Our window seat at Jagat Niwas Palace

Our window seat at Jagat Niwas Palace

Morning in Udaipur-- the view from our window seat

Morning in Udaipur– the view from our window seat

The view from the jharokha (window seat) in our room at Jagat Niwas Palace Hotel on Lake Picchola is indescribable, so I’ll let the picture speak for itself.

Udaipur, nicknamed “The Lake City”, or “The White City”, or “The Venice of India” is all of the above. As my title suggests, it is remarkably clean and serene by Indian standards, mostly due to its impressive man-made lake and its protected position among the hills and mountains. We arrived here yesterday in the pouring rain, which is something we’ve come to appreciate in India. Rain means monsoon, and monsoon means relief from the intense heat.

This morning we enjoyed a tour of maharanah’s city palace which stands out on a tour of forts and palaces as the most beautiful and well-maintained. The maharanah and his family live in a residence adjacent to the palace and own the three five-star hotel properties here. He’s clearly invested in his businesses and family legacy, but appears to contribute much to the community at large as well. For instance, there’s a school on the palace grounds and he sponsors another school to train young artists in Udaipur’s style of traditional painting ( with brushes fashioned humanely from camel eyelashes and squirrel tails). Udaipur’s other claims to fame? It was prominently featured in the 007 film, Octopussy, and was gifted the spectacles worn by Ben Kingsley when he played Gandhi in the 1980s biopic. Not surprisingly, Indians are immensely proud of that film.

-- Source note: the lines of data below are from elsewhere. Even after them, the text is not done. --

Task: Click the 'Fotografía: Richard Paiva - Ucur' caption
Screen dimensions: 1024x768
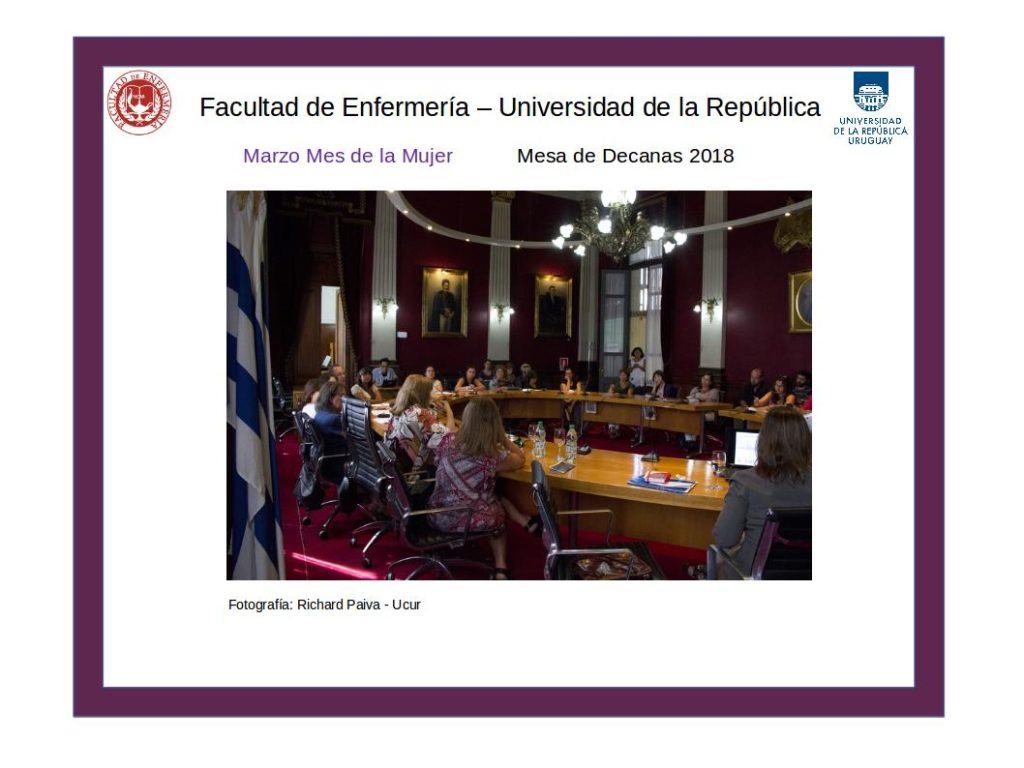Action: point(324,605)
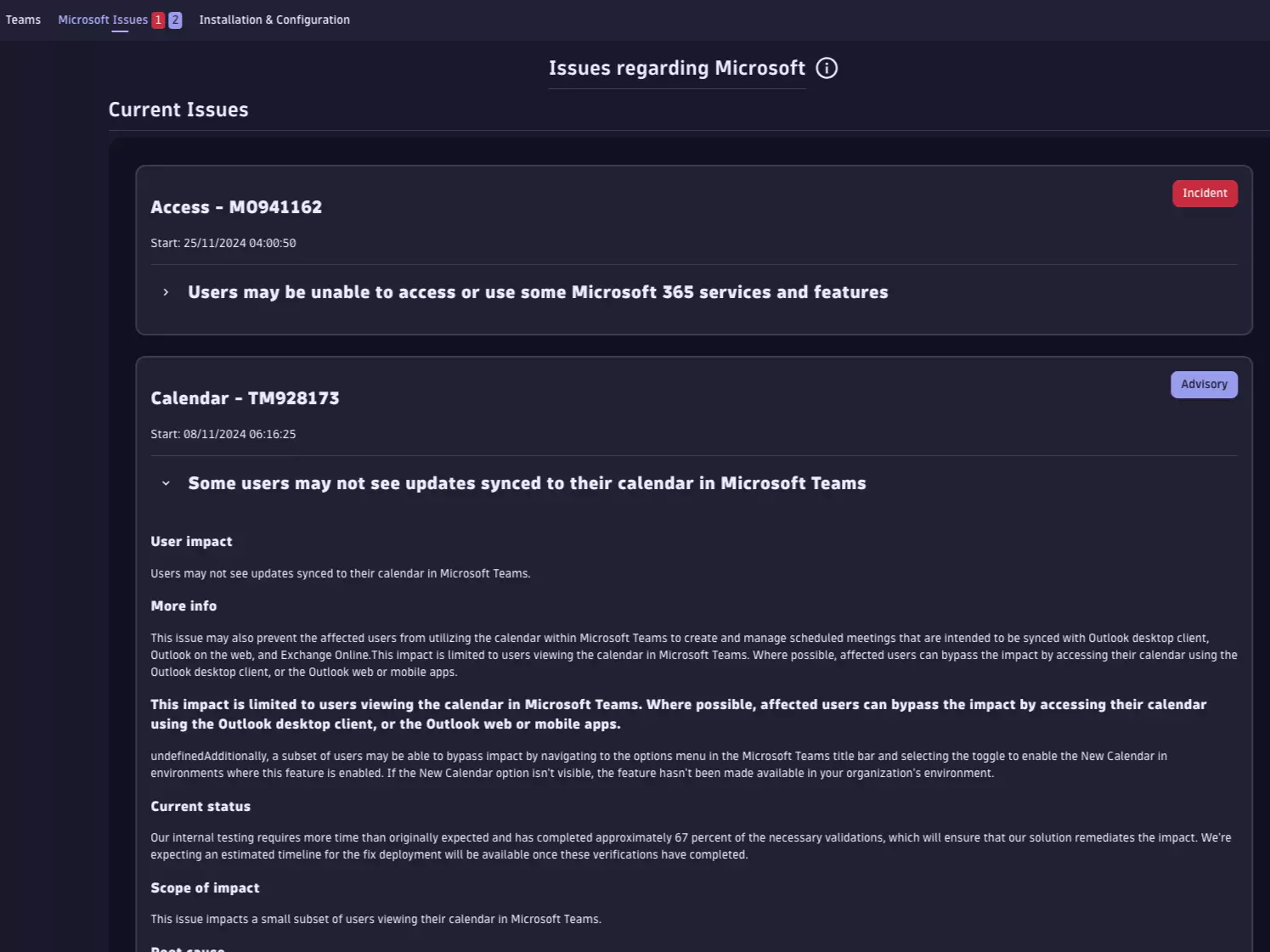This screenshot has width=1270, height=952.
Task: Click the chevron icon on the Access issue
Action: click(166, 292)
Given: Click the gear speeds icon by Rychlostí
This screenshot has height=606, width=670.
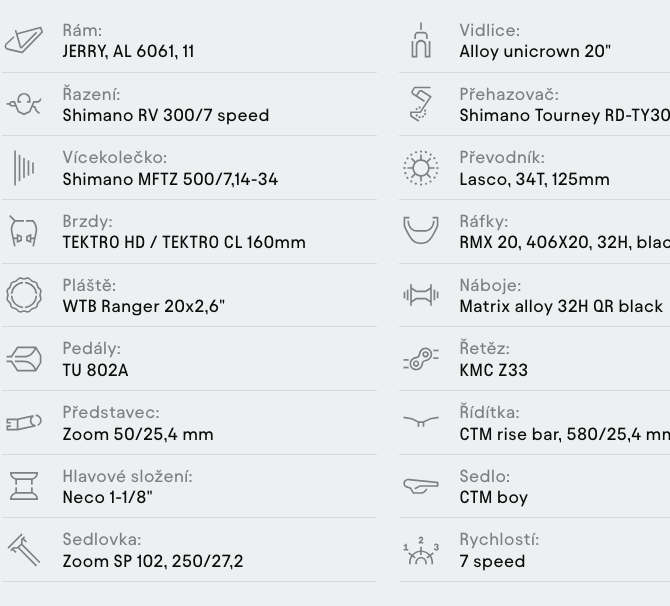Looking at the screenshot, I should 421,550.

On a personal note, I think we’re both a little exhausted on this final night, but in a good way. Our nine days here were packed, intense, and awesome–in the old fashioned sense of the word. T has been a real trooper but I know he doesn’t love history the way I do, and probably couldn’t take one more fort. I had to chuckle when he started asking up front at ticket offices yesterday, whether he’d have to take off his shoes. We’ve been in so many temples and mosques, braving hot, dirty concrete under our feet and hot, communal robes on our backs
(okay, just my back) that it had be pretty tough for my husband, the germophobe. That being said, he didn’t skip one shoe-free zone, though he regrets not packing disposable socks:)



1 Comments on “Oasis in Udaipur”

  1. You are very fortunate to have a partner who shared this experience with you and went with the flow!